= Calvin Johnson (anesthesiologist) =

American anesthesiologist

Calvin Johnson is an American anesthesiologist and professor of anesthesiology at Cedars-Sinai Medical Center in Los Angeles, California. He served as Dean of the College of Medicine at Charles R. Drew University of Medicine and Science from 2001–2002. He has been a staff anesthesiologist at Cedars-Sinai Medical Center since 2000 and has done research and clinical studies. He has advocated for COVID-19 vaccine education, especially within the Black community.

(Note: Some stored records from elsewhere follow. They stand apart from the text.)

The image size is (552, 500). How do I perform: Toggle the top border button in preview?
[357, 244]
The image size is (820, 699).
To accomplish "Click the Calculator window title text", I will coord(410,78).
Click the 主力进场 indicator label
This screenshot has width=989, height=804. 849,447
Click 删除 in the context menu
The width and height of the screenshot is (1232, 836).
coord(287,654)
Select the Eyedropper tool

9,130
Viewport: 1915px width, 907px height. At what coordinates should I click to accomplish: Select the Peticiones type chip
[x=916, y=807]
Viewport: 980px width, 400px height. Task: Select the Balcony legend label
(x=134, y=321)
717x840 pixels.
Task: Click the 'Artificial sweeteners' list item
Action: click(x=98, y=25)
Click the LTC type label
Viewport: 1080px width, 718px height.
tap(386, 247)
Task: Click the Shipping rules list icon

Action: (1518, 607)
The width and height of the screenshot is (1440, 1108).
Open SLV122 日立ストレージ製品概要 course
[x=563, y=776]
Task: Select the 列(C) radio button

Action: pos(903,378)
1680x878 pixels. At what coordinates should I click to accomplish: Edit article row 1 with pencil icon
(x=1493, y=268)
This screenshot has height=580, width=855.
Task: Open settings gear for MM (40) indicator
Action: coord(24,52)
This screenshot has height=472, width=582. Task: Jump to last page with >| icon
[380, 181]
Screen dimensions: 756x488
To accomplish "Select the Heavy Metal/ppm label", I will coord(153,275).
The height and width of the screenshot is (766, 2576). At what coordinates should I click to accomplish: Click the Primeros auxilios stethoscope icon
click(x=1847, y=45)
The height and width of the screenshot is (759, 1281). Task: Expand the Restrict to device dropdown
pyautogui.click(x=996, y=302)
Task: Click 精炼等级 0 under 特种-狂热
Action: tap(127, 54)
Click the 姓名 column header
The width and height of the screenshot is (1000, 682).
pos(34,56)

== Early life and education ==
Johnson was born and raised in Egelston Township, Muskegon, Michigan. He experienced racism as a child. He attended Oakridge High School, where he played multiple sports. He played on the varsity basketball team in 1975. He ran cross country at Oakridge, ran track and field, and played football his senior season at Oakridge. In 1977, he was a first-team Associated Press all-state basketball player and received other awards. He was named to the Western Michigan Conference All-Conference Basketball Team for two seasons from 1975 to 1977. In 2022, he was inducted into the Muskegon Area Sports Hall of Fame. He attended Dartmouth College in 1977, where he played point guard for the basketball team. Ahead of the 1980–1981, Johnson and Larry Lawrence (basketball) were named co-captains. He was voted the most valuable player in first Granite State Basketball Tournament. He was Dartmouth's second-leading scorer and ranked second in the Ivy League for assists during his senior year. He was an Academic All-American. He graduated in 1981 with a degree in biochemistry. Following the 1980–1981 basketball season, he was awarded the Alvin F. "Doggie" Julian Award.

== Medical career ==
He graduated from the Geisel School of Medicine at Dartmouth in 1985. He then completed his residency in anesthesiology at Massachusetts General Hospital, Boston Children's Hospital, and Beth Israel Deaconess Medical Center in 1989. He was Chief of Obstetrical Anesthesia at Hutzel Hospital of Wayne State University in Detroit for six years. In 1996, Johnson was appointed chairman of the Department of Anesthesiology at King/Drew Medical Center in Los Angeles. He was Dean of the College of Medicine from 2001 – 2002.

He has also been a staff anesthesiologist at Cedars-Sinai Medical Center since 2000. He has written poetry from his experiences working in trauma and general anesthesia. His experiences of racism as a child motivated him to address stereotypes and inequality in medicine. He was a member of the Cedars-Sinai Medical Center COVID-19 Airway Team and Invasive Line Placement ICU Team. He worked with the hospital's intubation team at the outset of the pandemic.

He has been an advocate for COVID-19 vaccine education, particularly within the Black community. He spoke with NPR reporter Allison Aubrey regarding vaccine hesitancy in this community during a segment that aired on Morning Edition. He argued that COVID-19 vaccines are safe and beneficial for pregnant women and their unborn babies. In a Los Angeles Sentinel editorial, he called for educating expecting mothers about the vaccine's safety.

== Personal life ==
Johnson and his wife Elaine have three children. They serve as deacons at their church South Bay Church of Christ. He and his family have participated in HOPE worldwide, an arm of the International Churches of Christ.